You can register some functions to be called at certain times by PyXLL using a few decorators that may be imported from pyxll. This section describes those decorators.
The xl_on_close decorator is for registering a function that will be called when Excel is about to close.
This can be useful if, for example, you've created some background threads and need to stop them cleanly for Excel to shutdown successfully. You may have other resources that you need to release before Excel closes as well, such as COM objects, that would prevent Excel from shutting down. This callback is the place to do that.
This callback is called when the user goes to close Excel. However, they may choose to then cancel the close operation but the callback will already have been called. Therefore you should ensure that anything you clean up here will be re-created later on-demand if the user decides to cancel and continue using Excel.
To get a callback when Python is shutting down, which occurs when Excel is finally quitting, you should use the standard atexit Python module.

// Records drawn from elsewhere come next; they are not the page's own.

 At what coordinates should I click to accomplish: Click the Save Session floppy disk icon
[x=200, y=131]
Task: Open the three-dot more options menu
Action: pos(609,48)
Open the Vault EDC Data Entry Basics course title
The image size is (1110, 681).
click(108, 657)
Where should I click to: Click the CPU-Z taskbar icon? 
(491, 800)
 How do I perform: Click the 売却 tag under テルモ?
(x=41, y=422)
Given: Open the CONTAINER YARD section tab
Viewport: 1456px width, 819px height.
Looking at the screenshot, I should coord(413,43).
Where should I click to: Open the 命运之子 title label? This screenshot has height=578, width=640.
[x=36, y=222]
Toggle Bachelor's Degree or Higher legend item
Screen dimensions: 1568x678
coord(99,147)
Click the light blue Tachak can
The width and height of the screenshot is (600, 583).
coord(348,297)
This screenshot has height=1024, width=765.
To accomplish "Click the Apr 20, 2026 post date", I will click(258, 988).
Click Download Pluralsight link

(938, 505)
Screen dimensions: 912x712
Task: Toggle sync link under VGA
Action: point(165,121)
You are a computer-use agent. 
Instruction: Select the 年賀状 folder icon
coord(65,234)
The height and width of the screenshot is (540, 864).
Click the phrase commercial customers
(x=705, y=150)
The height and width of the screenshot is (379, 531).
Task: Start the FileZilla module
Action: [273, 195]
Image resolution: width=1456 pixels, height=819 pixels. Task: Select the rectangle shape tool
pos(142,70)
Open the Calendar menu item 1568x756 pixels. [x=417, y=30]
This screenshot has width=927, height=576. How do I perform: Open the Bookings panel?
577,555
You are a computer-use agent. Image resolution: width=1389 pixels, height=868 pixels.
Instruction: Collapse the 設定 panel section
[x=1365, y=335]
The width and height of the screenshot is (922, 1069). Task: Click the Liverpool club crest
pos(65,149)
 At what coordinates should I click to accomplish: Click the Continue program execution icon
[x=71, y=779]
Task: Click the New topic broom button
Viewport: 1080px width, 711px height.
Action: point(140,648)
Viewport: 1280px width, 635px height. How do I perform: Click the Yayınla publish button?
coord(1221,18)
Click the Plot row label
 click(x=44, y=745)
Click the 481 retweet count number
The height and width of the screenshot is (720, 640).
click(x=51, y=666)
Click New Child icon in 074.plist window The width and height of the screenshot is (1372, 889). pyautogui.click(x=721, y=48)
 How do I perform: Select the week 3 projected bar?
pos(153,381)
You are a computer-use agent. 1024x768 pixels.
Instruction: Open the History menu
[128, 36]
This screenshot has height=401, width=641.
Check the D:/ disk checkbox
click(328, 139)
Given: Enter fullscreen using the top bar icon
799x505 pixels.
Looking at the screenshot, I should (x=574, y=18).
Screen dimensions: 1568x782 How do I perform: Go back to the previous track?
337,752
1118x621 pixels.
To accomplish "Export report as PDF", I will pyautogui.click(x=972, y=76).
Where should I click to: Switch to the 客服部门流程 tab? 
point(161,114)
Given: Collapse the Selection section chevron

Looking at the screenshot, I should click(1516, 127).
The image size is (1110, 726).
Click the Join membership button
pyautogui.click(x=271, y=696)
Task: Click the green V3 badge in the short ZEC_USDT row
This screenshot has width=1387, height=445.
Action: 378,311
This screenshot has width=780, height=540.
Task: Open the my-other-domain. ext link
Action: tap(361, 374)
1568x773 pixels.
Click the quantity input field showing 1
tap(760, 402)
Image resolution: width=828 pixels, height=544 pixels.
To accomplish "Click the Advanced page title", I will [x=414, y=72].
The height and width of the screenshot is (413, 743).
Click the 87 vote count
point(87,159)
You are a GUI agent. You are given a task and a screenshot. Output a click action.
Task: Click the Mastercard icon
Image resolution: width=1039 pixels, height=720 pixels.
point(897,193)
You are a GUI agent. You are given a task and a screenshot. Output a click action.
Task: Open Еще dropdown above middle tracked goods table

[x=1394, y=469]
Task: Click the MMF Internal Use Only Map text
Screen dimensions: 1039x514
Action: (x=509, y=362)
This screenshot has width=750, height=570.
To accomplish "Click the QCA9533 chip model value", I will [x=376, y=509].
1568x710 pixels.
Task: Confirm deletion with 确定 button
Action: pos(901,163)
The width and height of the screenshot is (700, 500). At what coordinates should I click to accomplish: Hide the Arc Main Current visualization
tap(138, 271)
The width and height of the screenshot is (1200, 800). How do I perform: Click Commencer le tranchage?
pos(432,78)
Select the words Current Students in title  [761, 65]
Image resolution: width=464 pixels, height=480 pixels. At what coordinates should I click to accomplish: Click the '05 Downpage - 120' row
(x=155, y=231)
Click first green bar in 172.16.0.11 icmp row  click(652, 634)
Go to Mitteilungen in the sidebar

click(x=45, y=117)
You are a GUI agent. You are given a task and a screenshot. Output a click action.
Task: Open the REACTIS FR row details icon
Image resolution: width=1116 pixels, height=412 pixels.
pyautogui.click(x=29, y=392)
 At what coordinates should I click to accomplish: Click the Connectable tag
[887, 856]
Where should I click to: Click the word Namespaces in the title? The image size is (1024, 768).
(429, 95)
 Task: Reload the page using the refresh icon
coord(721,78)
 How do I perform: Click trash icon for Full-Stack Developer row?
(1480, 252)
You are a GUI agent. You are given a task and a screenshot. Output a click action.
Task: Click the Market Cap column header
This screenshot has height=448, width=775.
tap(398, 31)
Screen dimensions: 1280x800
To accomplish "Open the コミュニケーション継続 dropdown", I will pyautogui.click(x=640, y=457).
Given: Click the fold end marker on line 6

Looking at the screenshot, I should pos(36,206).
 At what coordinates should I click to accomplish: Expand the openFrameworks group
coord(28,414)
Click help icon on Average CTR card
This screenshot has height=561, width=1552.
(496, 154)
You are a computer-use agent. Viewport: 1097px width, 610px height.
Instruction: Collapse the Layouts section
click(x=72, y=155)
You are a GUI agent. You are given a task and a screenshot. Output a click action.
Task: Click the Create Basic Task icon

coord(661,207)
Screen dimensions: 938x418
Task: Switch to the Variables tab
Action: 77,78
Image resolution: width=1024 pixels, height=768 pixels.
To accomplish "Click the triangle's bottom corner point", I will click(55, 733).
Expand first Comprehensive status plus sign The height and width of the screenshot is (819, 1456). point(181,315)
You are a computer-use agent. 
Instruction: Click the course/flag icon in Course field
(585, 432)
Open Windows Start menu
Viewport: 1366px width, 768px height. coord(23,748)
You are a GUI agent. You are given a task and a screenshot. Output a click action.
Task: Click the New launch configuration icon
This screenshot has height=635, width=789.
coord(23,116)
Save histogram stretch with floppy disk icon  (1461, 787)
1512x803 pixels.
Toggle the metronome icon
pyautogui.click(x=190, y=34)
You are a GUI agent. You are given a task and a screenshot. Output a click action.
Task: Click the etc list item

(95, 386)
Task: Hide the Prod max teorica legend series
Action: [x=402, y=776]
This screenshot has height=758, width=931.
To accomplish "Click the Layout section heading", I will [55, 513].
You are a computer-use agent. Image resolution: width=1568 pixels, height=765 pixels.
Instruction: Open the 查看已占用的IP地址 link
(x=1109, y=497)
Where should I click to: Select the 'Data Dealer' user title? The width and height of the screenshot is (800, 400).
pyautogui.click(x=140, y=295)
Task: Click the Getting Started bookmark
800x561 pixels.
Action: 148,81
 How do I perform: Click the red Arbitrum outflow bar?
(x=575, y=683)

Python will not shut down in some circumstances (e.g. when a non-daemonic thread is still running or if there are any handles to Excel COM objects that haven't been released) so a combination of the two callbacks is sometimes required.
from pyxll import xl_on_close
@xl_on_close
def on_close():
print "closing..."
The xl_license_notifier decorator is for registering a function that will be called when PyXLL is starting up and checking the license key.
It can be used to alert the user or to email a support or IT person when the license is coming up for renewal, so a new license can be arranged in advance to minimize any disruption.
from pyxll import xl_license_notifier
@xl_license_notifier
def my_license_notifier(name, expdate, days_left, is_perpetual):
if days_left < 30:
... do something here...
The registered function takes 4 arguments: string name, datetime.date expdate, int days_left, bool is_perpetual.
If the license is perpetual (doesn't expire) expdate will be the end date of the maintenance agreement (when maintenance builds are available until) and days_left will be the days between the PyXLL build date and expdate.